[Exercise instructions] Provide only the number of lines in the records below that include "will".

[Data]
**********

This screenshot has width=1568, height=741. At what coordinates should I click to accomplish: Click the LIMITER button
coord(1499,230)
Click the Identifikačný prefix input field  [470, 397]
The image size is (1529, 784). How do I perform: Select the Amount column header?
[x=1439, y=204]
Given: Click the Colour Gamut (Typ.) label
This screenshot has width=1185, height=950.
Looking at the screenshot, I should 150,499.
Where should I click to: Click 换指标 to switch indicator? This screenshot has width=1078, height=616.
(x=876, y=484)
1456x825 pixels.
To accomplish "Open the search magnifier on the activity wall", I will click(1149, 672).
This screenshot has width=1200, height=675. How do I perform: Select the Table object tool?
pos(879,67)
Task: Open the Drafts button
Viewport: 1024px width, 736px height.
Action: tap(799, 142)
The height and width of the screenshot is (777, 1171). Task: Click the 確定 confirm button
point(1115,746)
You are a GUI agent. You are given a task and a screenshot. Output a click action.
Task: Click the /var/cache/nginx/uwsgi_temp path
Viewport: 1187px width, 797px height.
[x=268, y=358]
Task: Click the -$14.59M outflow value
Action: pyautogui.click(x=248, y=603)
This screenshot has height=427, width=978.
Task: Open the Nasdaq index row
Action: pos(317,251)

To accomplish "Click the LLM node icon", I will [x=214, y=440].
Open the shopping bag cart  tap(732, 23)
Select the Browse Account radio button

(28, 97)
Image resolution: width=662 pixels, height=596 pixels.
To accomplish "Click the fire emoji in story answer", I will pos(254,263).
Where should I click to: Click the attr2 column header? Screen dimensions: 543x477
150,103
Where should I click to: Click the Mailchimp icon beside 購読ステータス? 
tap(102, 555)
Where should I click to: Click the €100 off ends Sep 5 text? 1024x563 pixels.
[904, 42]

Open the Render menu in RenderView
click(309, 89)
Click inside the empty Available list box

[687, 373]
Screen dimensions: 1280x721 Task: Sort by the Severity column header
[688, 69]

**********

[Answer to this exercise] 3